Dataset entries:
□ □ □ □

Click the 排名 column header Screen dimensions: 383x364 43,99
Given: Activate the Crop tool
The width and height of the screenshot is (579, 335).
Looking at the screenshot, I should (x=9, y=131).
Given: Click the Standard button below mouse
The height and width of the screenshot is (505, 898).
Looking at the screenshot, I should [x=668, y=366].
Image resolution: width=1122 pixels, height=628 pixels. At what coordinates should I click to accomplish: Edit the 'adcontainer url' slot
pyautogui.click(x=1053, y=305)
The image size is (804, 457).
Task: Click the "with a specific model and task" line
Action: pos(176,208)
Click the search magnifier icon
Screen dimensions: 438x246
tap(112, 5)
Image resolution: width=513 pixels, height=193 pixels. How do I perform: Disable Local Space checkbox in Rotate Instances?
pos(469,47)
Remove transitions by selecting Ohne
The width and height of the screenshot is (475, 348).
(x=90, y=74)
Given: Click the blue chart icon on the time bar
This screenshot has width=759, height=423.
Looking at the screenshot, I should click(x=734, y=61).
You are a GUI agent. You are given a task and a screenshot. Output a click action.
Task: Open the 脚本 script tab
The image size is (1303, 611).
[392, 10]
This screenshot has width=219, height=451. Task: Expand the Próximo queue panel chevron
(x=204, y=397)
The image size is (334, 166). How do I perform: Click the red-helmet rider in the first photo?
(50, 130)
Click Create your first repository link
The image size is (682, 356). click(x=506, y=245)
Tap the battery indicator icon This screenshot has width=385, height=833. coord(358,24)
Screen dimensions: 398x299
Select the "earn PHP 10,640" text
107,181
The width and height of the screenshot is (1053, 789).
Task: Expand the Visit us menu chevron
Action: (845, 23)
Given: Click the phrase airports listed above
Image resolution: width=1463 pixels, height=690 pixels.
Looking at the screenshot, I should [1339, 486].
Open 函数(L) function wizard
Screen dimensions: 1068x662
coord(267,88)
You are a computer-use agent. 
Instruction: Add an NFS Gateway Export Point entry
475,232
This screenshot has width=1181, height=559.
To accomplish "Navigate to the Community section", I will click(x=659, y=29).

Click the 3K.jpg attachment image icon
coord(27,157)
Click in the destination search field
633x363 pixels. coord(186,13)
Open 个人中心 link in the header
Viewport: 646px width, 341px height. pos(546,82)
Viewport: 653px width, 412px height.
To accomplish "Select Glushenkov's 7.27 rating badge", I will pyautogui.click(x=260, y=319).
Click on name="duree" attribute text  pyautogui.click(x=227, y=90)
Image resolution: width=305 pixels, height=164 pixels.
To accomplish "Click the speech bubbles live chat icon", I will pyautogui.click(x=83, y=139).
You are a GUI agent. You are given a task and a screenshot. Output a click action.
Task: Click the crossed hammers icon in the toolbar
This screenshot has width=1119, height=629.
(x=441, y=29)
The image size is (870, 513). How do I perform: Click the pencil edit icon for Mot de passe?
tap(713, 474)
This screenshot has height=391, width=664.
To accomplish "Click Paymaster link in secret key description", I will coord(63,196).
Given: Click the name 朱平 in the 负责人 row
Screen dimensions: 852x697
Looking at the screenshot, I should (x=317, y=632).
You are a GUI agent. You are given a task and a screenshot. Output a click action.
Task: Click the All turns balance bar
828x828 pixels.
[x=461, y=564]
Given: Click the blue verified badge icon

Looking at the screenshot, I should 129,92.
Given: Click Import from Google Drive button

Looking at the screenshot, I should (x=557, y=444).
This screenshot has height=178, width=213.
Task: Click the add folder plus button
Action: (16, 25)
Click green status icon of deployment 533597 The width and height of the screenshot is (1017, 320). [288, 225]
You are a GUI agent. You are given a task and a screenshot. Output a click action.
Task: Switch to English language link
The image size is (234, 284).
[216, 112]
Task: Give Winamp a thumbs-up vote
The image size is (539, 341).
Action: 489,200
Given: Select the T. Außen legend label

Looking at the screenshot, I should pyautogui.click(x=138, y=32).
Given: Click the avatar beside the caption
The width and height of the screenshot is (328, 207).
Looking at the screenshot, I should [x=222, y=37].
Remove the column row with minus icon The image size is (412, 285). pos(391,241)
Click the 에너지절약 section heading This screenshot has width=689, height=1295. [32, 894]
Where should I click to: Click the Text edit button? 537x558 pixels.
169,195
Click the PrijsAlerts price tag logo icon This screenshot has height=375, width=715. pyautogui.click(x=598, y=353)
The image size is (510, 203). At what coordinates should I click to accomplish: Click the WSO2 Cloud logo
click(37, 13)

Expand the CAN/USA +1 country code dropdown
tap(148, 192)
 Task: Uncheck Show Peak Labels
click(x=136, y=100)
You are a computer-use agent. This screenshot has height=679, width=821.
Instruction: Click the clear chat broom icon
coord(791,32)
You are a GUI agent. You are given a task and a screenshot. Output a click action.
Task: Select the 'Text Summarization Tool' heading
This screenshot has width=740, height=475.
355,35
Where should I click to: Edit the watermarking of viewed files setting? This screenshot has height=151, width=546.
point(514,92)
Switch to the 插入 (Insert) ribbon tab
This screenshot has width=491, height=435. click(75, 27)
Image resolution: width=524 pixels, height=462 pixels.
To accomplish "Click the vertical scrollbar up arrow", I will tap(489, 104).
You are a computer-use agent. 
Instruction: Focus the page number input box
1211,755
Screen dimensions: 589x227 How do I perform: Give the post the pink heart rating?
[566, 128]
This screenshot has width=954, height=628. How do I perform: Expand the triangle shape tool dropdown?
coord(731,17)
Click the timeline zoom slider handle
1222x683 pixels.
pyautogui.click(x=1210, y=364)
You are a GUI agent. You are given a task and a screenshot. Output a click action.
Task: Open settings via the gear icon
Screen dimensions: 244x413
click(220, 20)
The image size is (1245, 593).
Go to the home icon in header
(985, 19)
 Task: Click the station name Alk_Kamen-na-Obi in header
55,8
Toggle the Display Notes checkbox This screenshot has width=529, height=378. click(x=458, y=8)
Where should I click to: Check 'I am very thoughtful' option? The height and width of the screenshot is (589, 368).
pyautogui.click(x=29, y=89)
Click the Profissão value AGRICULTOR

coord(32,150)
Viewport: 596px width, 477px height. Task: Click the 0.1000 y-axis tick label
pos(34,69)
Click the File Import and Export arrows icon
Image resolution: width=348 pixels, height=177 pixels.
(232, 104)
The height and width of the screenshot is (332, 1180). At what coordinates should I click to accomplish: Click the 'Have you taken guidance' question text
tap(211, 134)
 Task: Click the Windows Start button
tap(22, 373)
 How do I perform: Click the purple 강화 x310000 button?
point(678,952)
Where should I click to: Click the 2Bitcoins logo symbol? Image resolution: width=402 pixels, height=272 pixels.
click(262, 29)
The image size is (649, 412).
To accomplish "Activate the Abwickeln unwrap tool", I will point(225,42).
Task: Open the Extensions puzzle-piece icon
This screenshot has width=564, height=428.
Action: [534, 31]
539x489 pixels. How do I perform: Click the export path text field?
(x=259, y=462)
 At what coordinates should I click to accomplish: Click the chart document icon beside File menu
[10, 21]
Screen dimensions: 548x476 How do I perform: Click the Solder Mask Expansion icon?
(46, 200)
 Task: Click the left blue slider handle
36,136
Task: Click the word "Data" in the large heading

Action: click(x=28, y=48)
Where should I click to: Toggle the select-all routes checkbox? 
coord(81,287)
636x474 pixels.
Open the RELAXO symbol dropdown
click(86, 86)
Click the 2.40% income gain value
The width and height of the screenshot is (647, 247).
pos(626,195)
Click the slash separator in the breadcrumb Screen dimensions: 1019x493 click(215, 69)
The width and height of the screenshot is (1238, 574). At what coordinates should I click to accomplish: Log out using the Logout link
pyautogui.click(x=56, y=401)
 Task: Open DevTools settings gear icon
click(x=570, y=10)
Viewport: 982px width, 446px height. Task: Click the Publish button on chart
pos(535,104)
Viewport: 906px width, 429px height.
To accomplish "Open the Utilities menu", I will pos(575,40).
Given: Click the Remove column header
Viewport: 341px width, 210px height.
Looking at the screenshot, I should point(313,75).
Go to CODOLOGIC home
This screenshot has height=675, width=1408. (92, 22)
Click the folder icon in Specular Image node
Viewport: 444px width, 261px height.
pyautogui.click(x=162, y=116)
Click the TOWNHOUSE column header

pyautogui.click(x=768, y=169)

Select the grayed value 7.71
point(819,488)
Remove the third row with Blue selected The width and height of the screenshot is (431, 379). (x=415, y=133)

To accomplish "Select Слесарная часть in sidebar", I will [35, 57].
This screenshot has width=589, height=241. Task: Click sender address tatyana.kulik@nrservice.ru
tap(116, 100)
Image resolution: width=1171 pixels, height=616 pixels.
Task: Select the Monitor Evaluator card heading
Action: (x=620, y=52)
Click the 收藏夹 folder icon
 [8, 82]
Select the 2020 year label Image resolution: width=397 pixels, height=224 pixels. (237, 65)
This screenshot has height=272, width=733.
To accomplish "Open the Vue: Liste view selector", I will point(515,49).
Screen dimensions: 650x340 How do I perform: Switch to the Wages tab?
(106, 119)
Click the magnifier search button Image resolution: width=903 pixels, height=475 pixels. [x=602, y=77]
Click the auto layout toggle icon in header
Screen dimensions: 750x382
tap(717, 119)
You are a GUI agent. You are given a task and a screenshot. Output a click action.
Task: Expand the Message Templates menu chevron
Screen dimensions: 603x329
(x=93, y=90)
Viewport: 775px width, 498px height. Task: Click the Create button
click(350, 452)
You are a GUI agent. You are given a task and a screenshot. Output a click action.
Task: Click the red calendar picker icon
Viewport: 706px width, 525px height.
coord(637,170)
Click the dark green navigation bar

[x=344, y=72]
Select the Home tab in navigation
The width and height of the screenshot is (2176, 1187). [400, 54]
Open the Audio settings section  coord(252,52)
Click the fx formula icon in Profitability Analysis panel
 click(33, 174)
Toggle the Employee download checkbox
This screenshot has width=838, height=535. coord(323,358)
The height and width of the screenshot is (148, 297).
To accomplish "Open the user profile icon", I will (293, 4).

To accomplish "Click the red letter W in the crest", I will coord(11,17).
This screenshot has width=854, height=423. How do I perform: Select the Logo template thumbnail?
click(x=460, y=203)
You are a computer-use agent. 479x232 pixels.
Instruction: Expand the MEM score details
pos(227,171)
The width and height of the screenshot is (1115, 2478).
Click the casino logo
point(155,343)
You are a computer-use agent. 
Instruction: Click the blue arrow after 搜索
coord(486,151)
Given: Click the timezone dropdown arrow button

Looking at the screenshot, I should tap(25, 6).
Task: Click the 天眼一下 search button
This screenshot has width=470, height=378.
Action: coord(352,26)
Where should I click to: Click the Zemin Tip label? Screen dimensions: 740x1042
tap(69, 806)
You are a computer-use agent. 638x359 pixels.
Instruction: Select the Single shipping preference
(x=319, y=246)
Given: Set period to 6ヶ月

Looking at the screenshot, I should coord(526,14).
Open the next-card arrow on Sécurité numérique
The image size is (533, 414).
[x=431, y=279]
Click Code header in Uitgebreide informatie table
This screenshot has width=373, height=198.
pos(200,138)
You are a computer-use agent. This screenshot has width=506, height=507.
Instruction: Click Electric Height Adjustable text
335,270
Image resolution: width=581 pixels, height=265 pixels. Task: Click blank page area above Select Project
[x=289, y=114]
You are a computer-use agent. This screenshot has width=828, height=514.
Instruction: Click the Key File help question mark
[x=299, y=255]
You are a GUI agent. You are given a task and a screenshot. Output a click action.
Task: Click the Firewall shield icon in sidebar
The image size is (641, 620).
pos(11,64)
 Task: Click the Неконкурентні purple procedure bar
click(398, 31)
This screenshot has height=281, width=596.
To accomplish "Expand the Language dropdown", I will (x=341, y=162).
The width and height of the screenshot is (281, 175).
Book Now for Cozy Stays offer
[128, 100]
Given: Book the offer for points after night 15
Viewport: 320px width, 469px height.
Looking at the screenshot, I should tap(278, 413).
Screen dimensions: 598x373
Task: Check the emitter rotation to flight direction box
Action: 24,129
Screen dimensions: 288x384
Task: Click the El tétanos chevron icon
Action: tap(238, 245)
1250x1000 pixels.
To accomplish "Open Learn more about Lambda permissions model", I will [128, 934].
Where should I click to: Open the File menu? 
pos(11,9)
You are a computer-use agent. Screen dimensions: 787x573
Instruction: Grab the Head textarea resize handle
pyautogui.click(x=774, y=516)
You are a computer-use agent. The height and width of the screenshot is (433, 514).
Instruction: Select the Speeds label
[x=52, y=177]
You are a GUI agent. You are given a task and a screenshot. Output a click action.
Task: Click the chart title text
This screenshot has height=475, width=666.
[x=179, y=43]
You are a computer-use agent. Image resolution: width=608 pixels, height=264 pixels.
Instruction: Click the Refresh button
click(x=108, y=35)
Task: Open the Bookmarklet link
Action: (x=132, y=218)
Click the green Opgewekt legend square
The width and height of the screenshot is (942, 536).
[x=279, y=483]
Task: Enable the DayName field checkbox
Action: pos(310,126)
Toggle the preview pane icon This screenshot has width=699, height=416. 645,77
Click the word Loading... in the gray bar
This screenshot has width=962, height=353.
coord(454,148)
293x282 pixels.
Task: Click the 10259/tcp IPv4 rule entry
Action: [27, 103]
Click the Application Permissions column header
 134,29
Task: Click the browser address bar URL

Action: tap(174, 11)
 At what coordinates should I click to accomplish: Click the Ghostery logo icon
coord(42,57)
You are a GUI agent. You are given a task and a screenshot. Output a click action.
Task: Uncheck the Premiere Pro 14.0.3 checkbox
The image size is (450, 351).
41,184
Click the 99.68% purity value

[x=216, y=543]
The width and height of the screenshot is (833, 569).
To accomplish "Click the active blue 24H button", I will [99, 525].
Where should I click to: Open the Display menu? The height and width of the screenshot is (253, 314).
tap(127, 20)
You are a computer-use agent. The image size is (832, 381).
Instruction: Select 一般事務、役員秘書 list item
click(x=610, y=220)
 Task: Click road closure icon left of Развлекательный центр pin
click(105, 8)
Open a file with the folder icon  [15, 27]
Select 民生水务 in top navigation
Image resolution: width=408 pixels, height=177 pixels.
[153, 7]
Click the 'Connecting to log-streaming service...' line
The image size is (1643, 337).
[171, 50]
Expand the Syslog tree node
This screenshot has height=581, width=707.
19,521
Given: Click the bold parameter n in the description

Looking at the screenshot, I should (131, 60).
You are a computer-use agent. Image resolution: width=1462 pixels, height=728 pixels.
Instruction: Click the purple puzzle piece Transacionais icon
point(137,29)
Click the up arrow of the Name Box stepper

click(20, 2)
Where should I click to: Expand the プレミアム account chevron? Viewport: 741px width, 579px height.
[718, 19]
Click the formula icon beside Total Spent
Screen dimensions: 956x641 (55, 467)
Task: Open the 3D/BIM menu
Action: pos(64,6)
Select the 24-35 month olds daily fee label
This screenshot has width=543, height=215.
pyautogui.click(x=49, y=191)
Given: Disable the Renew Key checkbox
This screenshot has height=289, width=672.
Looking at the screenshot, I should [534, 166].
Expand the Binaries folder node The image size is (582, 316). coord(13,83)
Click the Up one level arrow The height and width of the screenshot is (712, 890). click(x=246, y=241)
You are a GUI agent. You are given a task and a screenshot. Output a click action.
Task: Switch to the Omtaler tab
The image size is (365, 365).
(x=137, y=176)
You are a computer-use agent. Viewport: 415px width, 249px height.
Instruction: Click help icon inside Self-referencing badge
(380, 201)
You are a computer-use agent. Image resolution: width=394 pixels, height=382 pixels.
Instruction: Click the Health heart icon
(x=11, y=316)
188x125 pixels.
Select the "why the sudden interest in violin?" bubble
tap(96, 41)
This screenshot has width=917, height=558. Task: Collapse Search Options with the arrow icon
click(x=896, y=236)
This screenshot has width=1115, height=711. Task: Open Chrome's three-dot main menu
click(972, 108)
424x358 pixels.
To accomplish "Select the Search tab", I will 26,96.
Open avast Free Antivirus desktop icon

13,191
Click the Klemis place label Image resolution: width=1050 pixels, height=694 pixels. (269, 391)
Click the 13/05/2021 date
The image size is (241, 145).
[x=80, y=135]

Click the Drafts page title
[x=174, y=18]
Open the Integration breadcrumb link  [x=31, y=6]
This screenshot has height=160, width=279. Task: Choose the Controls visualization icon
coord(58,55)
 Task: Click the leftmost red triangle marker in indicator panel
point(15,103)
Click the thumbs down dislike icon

□ □ □ □

● **Exercise goal**: Print again the lines of the entries above that fall between the line holding "Open the Audio" and the line holding "The width and height of the screenshot is (281, 175).", inclusive, exactly as they stand.

● **Result of the exercise**:
Open the Audio settings section  coord(252,52)
Click the fx formula icon in Profitability Analysis panel
 click(33, 174)
Toggle the Employee download checkbox
This screenshot has width=838, height=535. coord(323,358)
The height and width of the screenshot is (148, 297).
To accomplish "Open the user profile icon", I will (293, 4).

To accomplish "Click the red letter W in the crest", I will coord(11,17).
This screenshot has width=854, height=423. How do I perform: Select the Logo template thumbnail?
click(x=460, y=203)
You are a computer-use agent. 479x232 pixels.
Instruction: Expand the MEM score details
pos(227,171)
The width and height of the screenshot is (1115, 2478).
Click the casino logo
point(155,343)
You are a computer-use agent. 
Instruction: Click the blue arrow after 搜索
coord(486,151)
Given: Click the timezone dropdown arrow button

Looking at the screenshot, I should tap(25, 6).
Task: Click the 天眼一下 search button
This screenshot has width=470, height=378.
Action: coord(352,26)
Where should I click to: Click the Zemin Tip label? Screen dimensions: 740x1042
tap(69, 806)
You are a computer-use agent. 638x359 pixels.
Instruction: Select the Single shipping preference
(x=319, y=246)
Given: Set period to 6ヶ月

Looking at the screenshot, I should coord(526,14).
Open the next-card arrow on Sécurité numérique
The image size is (533, 414).
[x=431, y=279]
Click Code header in Uitgebreide informatie table
This screenshot has width=373, height=198.
pos(200,138)
You are a computer-use agent. This screenshot has width=506, height=507.
Instruction: Click Electric Height Adjustable text
335,270
Image resolution: width=581 pixels, height=265 pixels. Task: Click blank page area above Select Project
[x=289, y=114]
You are a computer-use agent. This screenshot has width=828, height=514.
Instruction: Click the Key File help question mark
[x=299, y=255]
You are a GUI agent. You are given a task and a screenshot. Output a click action.
Task: Click the Firewall shield icon in sidebar
The image size is (641, 620).
pos(11,64)
 Task: Click the Неконкурентні purple procedure bar
click(398, 31)
This screenshot has height=281, width=596.
To accomplish "Expand the Language dropdown", I will (x=341, y=162).
The width and height of the screenshot is (281, 175).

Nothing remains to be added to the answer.